Crisis de valores
Allá por el 2001, el clamor popular era “que se vayan todos”. La clase política había decepcionado a la población y el desempleo y el hambre dieron lugar a una situación desesperante para muchos.
Luego de investigar si el problema era político; si debíamos achicar el gasto como decía López Murphy; si debíamos armar una canasta de monedas como decía Cavallo; o si teníamos que abandonar la convertibilidad como se terminó haciendo, algunos se animaron a decir que el problema argentino era “de valores”. Muchos coincidimos.
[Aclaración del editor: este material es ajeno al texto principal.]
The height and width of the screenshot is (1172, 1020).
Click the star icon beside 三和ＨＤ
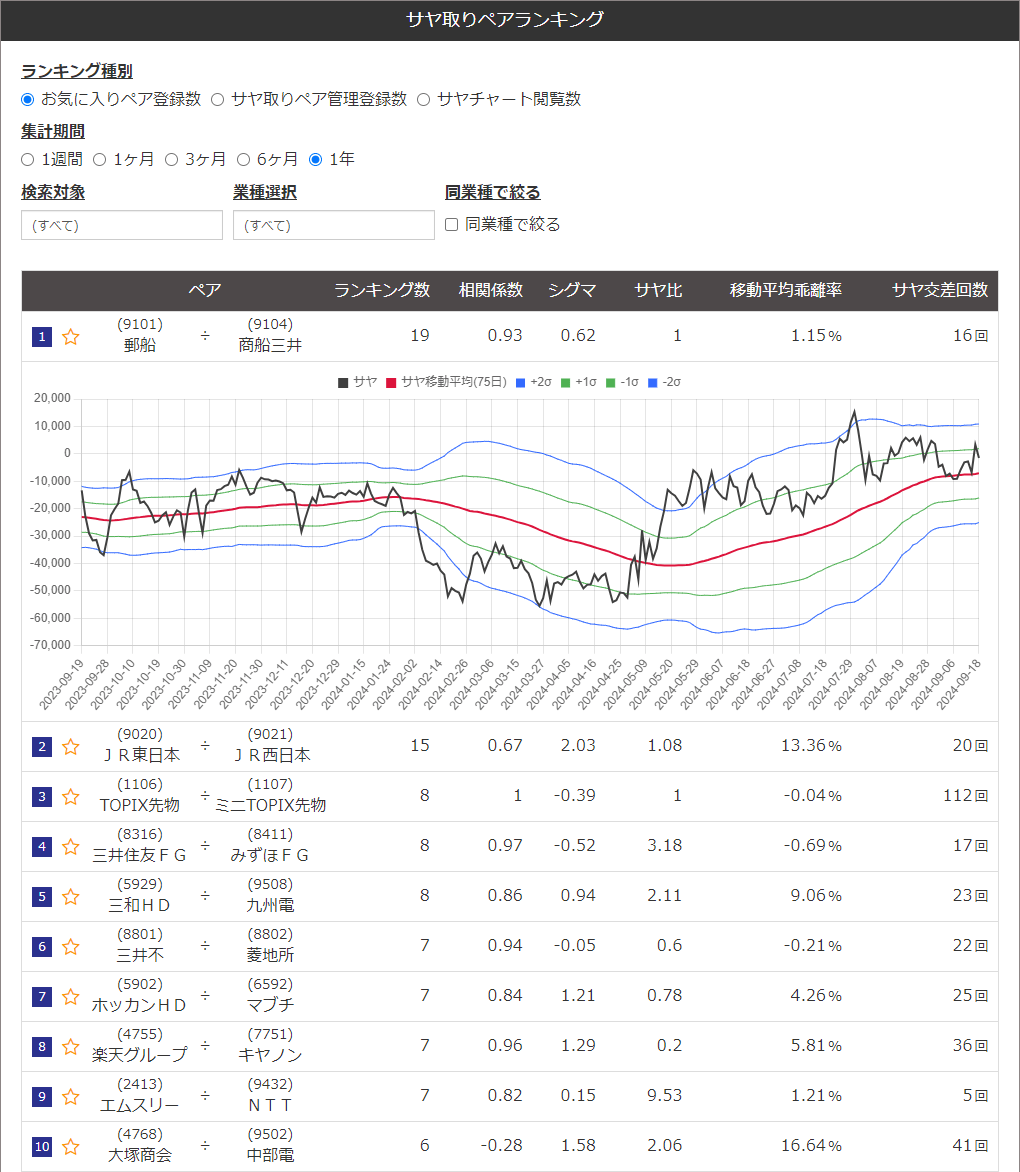71,897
En un país donde nadie cumple los contratos, nadie llega temprano, nadie respeta el tiempo ni el dinero de los otros, no podemos esperar que los políticos actúen distinto.
Sin embargo, si bien el planteo es, a mi juicio, bastante acertado, la solución que la gran mayoría le vio a este problema es, al menos, cuestionable.
Necesitábamos más educación. Necesitábamos aprender “valores” en el colegio.
Ahora bien ¿cuál es la posibilidad de que si a mí me dicen que tengo que respetar a los otros en el colegio, el día de mañana, cuando mi falta de respeto no represente ningún costo, vaya a procurar ser respetuoso? ¿Por qué voy a “valorar” algo como importante si, de no hacerlo, no pierdo nada?
¿Por qué los que manejaban los bancos, en lugar de resolver la situación de sus clientes –o por lo menos intentarlo- aceptaron silenciosamente el corralito? ¿No les dijeron en el colegio que lo tuyo es tuyo y lo mío es mío? Y si hubieran cursado la materia “No le robes a los clientes” ¿habrían actuado distinto?
Mi presunción es que no.
¿Educación o sistema?
En uno de sus argumentos a favor de la inmigración, Juan Bautista Alberdi sugiere:
“No pretendo que la moral deba ser olvidada. Sé que sin ella la industria es imposible; pero los hechos prueban que se llega a la moral más rápido por el camino de los hábitos laboriosos y productivos de esas naciones honestas que no por la instrucción abstracta”
Volviendo al Oso Garassino y las "minicuotas", en un contrato de mutuo, el prestador debe dar confianza y respaldo al que pide el crédito si quiere que éste lo recomiende con sus amigos. Por otro lado, el prestatario se obliga a devolver el préstamo en la cuantía y los plazos pactados. De no hacerlo, se arriesga a que el prestamista haga correr la voz y se pierda el crédito para siempre.
De aquí que sea importante conservar el valor de la palabra.
Es decir, la “industria”, como Alberdi llama a la actividad comercial, y los "hábitos laboriosos y productivos" de ésta pueden ser mucho más poderosos que cualquier intento escolar y abstracto de “evangelizar” y moralizar a los individuos.
Por más que a alguno le resulte difícil de creer, el interés individual –considerado egoísta y aprovechador- puede terminar siendo una fuente creadora de valores morales tales como el respeto, el pago a tiempo, la producción de calidad, el buen trato, la amabilidad y -como se le exige a Garassino- el valor de la palabra empleada.
Entonces, si aceptamos que la crisis es verdaderamente filosófica y moral, tenemos que poner seriamente en duda si la resolución pasa por crear más escuelas, o por facilitar la creación de empresas y promover un sistema de libre competencia donde faltar a la palabra represente un perjuicio económico y confiscar los depósitos represente la desaparición absoluta y perpetua de la empresa en el mercado.
Finalmente, es importante destacar que tal sistema no existe hoy en día, por lo que no deberíamos sorprendernos si llegáramos a vivir situaciones similares en el futuro.